Re: [boost] interest in structure of arrays container?

25 Oct 2016

      On 10/25/2016 01:41 AM, Andreas Schäfer wrote:
...
On 07:50 Fri 21 Oct     , Larry Evans wrote:
...
I can't imagine how anything could be faster
than the soa_emitter_static_t because it uses a tuple of
std::array.  I'd guess that the
soa_emitter_block_t is only faster by luck (maybe during
the soa_emitter_block_t run, my machine was not as busy on some other
stuff).
I think the reason why the different implementation techniques are so
close is that the particle model is memory bound (i.e. it's moving a
lot of data while each particle update involves relatively few
calculations).
The difference becomes larger if you're using only a few particles:
then all particles sit in the upper levels of the cache and the CPU
doesn't have to wait as much for the data. It would also be worthwhile
to try a more complex particle model (e.g. by adding interaction
between the particles). With increased computational intensity
(floating point operations per byte moved) the delta of the different
strategies should increase much more.
Thanks for the explanation.  The lastest version of the
benchmark:

d6ee370606f7f167dedb93e174459c6c7c4d8c19

reports the relative difference of the times:

https://github.com/cppljevans/soa/blob/master/soa_compare.benchmark.cpp#L823

So, based on what you say above, I guess when
particle_count:

https://github.com/cppljevans/soa/blob/master/soa_compare.benchmark.cpp#L135

increases to a point where the cache is overflowed, the
relative differences between methods should show a sharp
difference?
...
I've added an implementation of the benchmark based on LibFlatArray's
SoA containers and expression templates[1]. While working on the
benchmark, I realized that the vector types ("short_vec") in
LibFlatArray were lacking some desirable operations (e.g. masked
move), so to reproduce my results you'll have to use the trunk from
[2]. I'm very happy that you wrote this benchmark because it's a
valuable test bed for performance, programmability, and functionality.
Thanks!
You're welcome.  Much of the credit goes to the OP, as
acknowledged, indirectly, here:

https://github.com/cppljevans/soa/blob/master/soa_compare.benchmark.cpp#L6
...
One key contribution is that the LibFlatArray-based kernels will
automatically be vectorized without the user having to touch
intrinsics (which automatically tie your code to a specific platform).
LibFlatArray supports SSE, AVX, AVX512 (not yet available in consumer
products), ARM NEON...
I've re-run the benchmark a couple of times on my Intel Core i7-6700HQ
(Skylake quad-core) to get stable results.
Hmmm.  I didn't realize you'd have to run the benchmark
several times to get stable results.  I guess that reflect
my ignorance of how benchmarks should be run.

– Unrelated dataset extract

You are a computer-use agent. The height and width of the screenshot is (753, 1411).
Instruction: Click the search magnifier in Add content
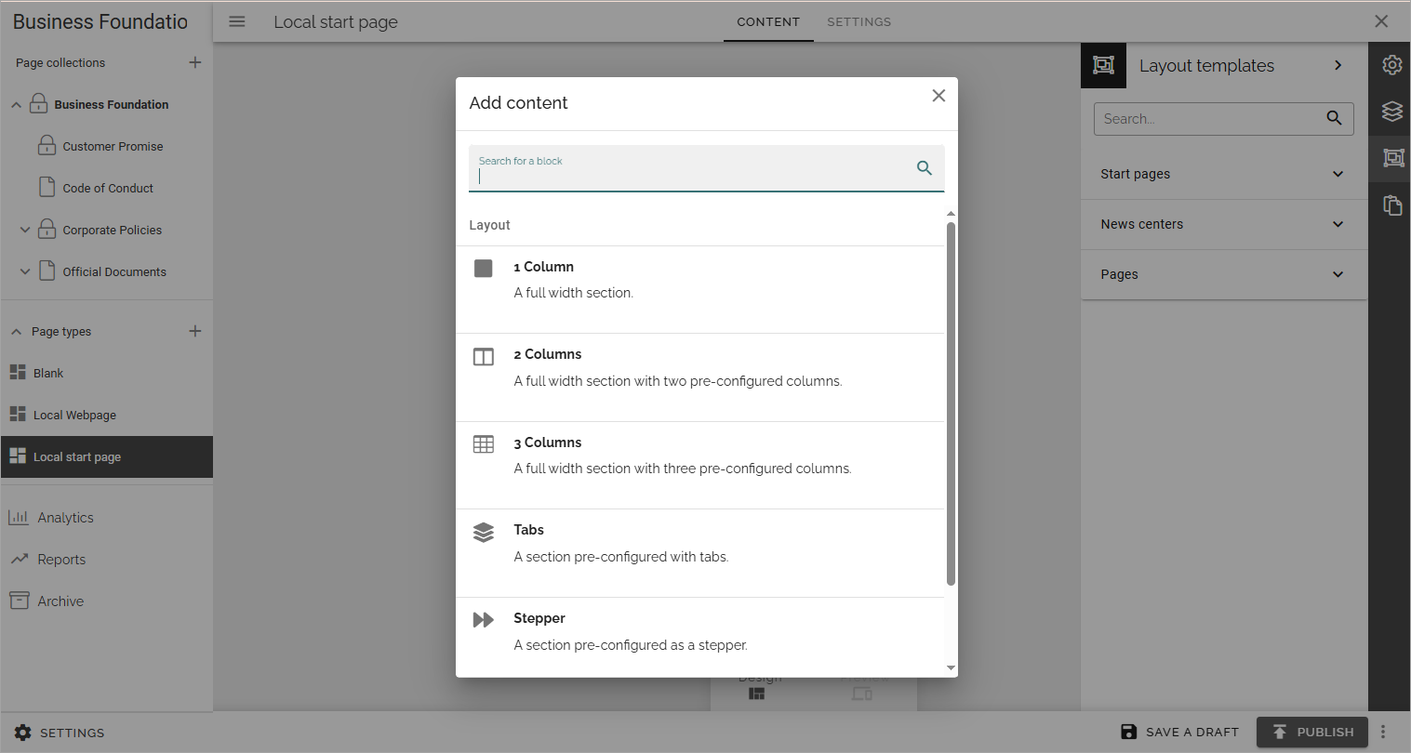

Could you explain how running a couple of times achieves
stable results (actually, on some occassions, I've run the
benchmark and got results completely unexpected, I suspect
it was because some application deamon was stealing cycles
from the benchmark, leading to the unexpedted results).
...
Interestingly your SSE code is ~13% faster than the
LibFlatArray code for large particle counts.
Actually, the SSE code was the OP's.

As intimated above, using the latest version of the
benchmark should make this % difference more apparent.  For
example, the output looks like this:

particle_count=1,024
frames=1,000
minimum duration=0.0369697

comparitive performance table:

method   rel_duration
________ ______________
SoA      0.902566
Flat     0.907562
Block    0.963046
AoS      1
StdArray 1.15868
LFA      undefined
SSE      undefined
SSE_opt  undefined

The above was done with compiler optimization flag -O0.  It
changes dramatically with -O2 or -O3.
...
I'll have to take a look at the assembly to figure out why
that is.
Oh, I bet that will be fun ;)
...
(As a library developer having such a test case is incredibly
valuable, so thanks again!) For fewer particles the LibFlatArray
kernel is ~31% faster. I assume that this delta would increase with a
higher computational intensity as it's using AVX. On a SSE-only CPU
the LibFlatArray code might be a little slower than the hand-optimized
SSE code.
particle_count=1.000.000
AoS in 9,21448 seconds
SoA in 5,87921 seconds
SoA flat in 5,81664 seconds
SoA Static in 7,10225 seconds
SoA block in 6,16696 seconds
LibFlatArray SoA in 5,31733 seconds
SoA SSE in 4,79973 seconds
SoA SSE opt in 4,70757 seconds
particle_count=1.024
AoS in 6,10074 seconds
SoA in 6,6032 seconds
SoA flat in 6,70765 seconds
SoA Static in 6,74453 seconds
SoA block in 6,54649 seconds
LibFlatArray SoA in 2,10663 seconds
SoA SSE in 3,53452 seconds
SoA SSE opt in 2,76819 seconds
From the above, the LibFlatArray and SSE methods are the
fastest.  I'd guess that a new "SoA block SSE" method, which
uses the _mm_* methods, would narrow the difference.  I'll
try to figure out how to do that.  I notice:

   #include 

doesn't produce a compile error; however, that #include
doesn't have the _mm_add_ps used here:

https://github.com/cppljevans/soa/blob/master/soa_compare.benchmark.cpp#L621

Do you know of some package I could install on my ubuntu OS
that makes those SSE functions, such as _mm_add_ps,
available?

[snip]

-regards,
Larry